Capabilities of self-centering damping device based on pseudoelastic NiTi wires

This experimental study explored a new energy dissipation damper based on pre-stretched pseudoelastic NiTi shape memory alloy (SMA) wires. Due to the pseu-doelastic effect and structural parameters, the device combined a self-centering ability and good damping properties. These features were experimentally verified in a prototype composed of four 1.5 mm diameter pseudoelastic NiTi SMA wires. The functional properties of the damping device under various loading frequencies and displacement ranges were studied. The device was pre-loaded by 50 loading cycles before testing to stabilize the functional properties of SMA wires. The dissipation energy grew with the device rod displacement amplitude in the studied frequency range. At all displacement amplitudes, the dissipation energy first rose and falled monotonically with the frequency growth from 0.001 to 0.005 Hz. The results obtained strongly indicate that the proposed pseudoelastic SMA damper can be effectively used in structures undergoing cyclic loading in terms of post-yield strength, energy dissipation, and re-centering capability.

Automated summary

This experimental study examines the use of pre-stretched pseudoelastic NiTi shape memory alloy wires in a new energy dissipation damper.

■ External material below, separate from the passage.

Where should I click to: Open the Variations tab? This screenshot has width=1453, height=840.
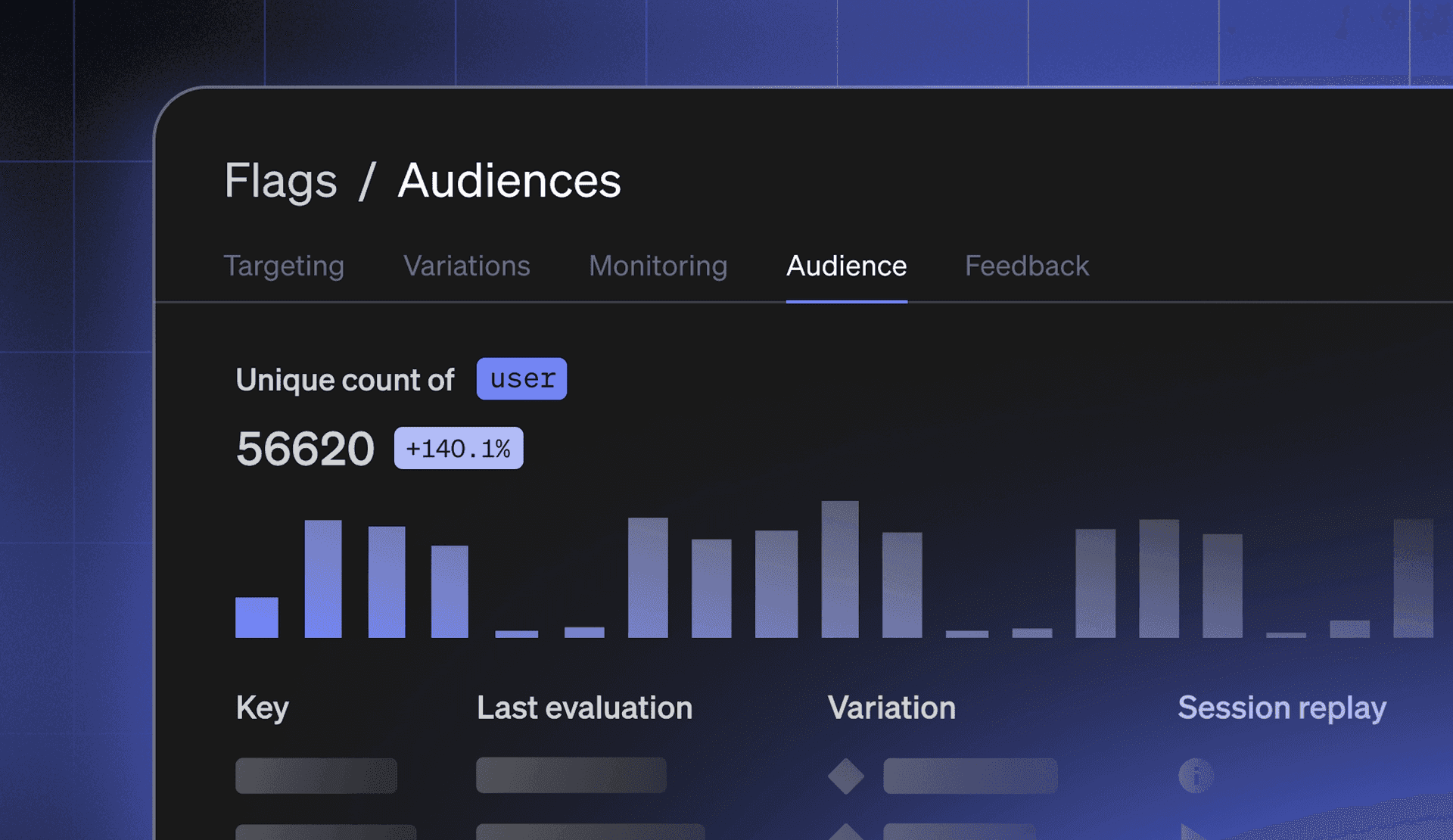pyautogui.click(x=466, y=266)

The device demonstrates self-centering ability and good damping properties due to the pseudoelastic effect and structural parameters. Experimental tests with a prototype comprising of four 1.5 mm diameter pseudoelastic NiTi SMA wires confirm these desirable features. The results indicate that the proposed pseudoelastic SMA damper can effectively be used in structures subjected to cyclic loading in terms of post-yield strength, energy dissipation, and re-centering capability.